Johann Strauss II - Kaiser-Walzer (Emperor Waltz), Op. 437

Strauss often played in the glittering Imperial balls, conducting the orchestra and playing the first violin at the same time.   The majestic launch of this fascinating waltz presents the backdrop of the celebration of the 40th anniversary of the hegemony of the Austrian Emperor Franz Joseph in 1888. Johann Strauss II was Music Director of the Dance Hesperides of the Imperial Court from 1863 to 1872 and composed on occasion for the celebration of an imperial anniversary. The ingenuity of the melody of the Emperor Waltz, which was originally orchestrated for a full orchestra, is such that it was easily adapted for the four or five instruments of a chamber ensemble by the Austrian composer Arnold Schoenberg in 1925. This waltz is a tender and somewhat melancholic work, which at times turns its gaze nostalgically to the old Vienna. The waltz praises the majesty and dignity of the old monarch, who was fully devoted to his people.

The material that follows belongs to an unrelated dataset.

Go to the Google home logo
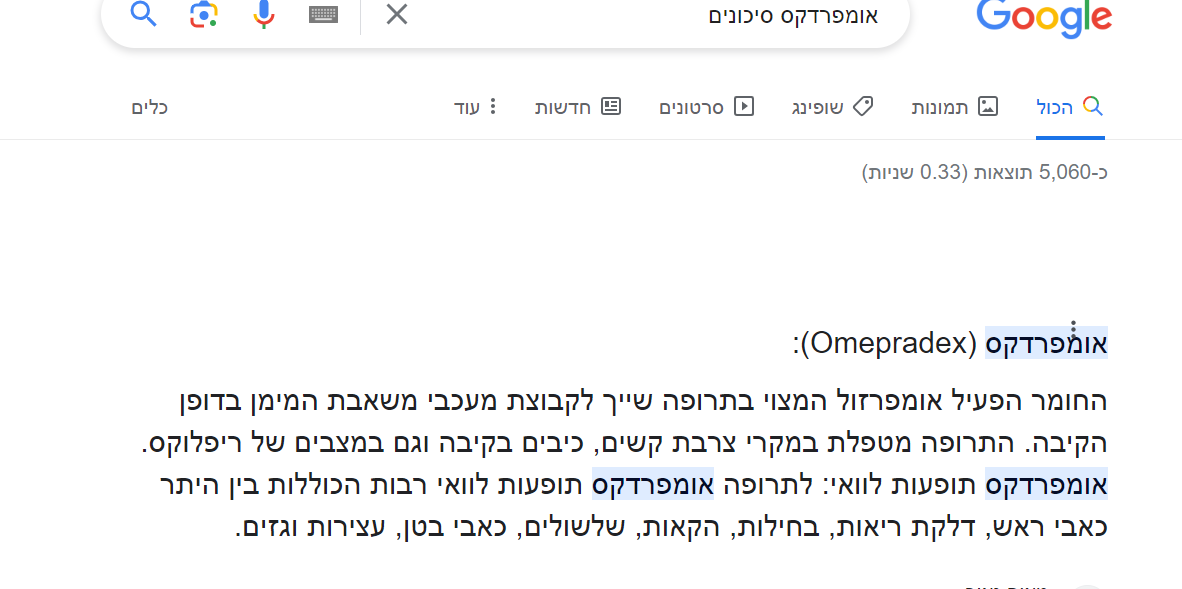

It begins with a majestic, magnificent march, which soon re

Grieg - Introduction


A pioneer and a master of the national music school of his native Norway, Edvard Grieg, a composer with no forerunners and no continuators, invents charming and original ways to bring about the folk music tradition and the myths of the land that saw him born, with the formed classical European harmony.

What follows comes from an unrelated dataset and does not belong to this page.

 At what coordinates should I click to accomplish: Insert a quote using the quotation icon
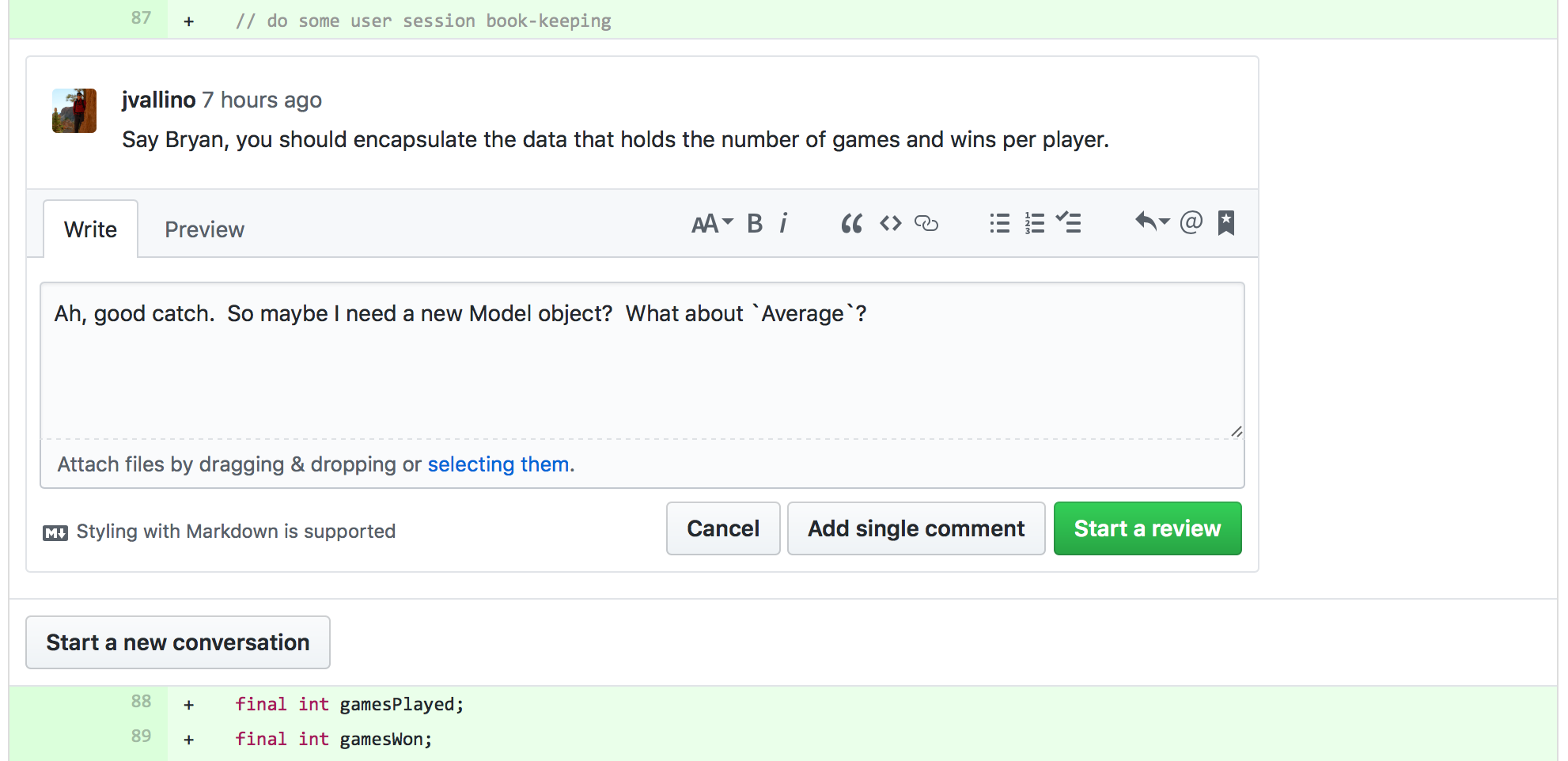[x=851, y=224]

His works are full of lyricism and romantic mood. The velvety melodies born of his fertile imagination are often intertwined with the masculine, rough rhythms of the dances of the Norwegian land, causing with contrast the emergence of highly seductive sonic grids.

Although he did not test his powers in the larger, massive forms of symphony and opera, he convinced with his musical testimony that he is a great craftsman, both symphonic and vocal writing. The poetry of his musical discourse is imbued with the drips of his love for Norwegian nature and Norwegian tradition. Throughout his life he has been a loyal and devoted lover of a land - no matter how many times he abandoned it soon turned to it - and a woman whom he never abandoned.

For this woman, the soprano Nina Hagerup, the companion of his life, he also composed his wonderful songs, exuberant in their tenderness, heartbreaking in their erotic dialectic. Unknown to many, these songs by Grieg benefited with memorable performances during 1993, the year of the 150th anniversary of his birth. These songs reveal spontaneity of inspiration and immense sensitivity, characteristics that are found in all the works of the composer.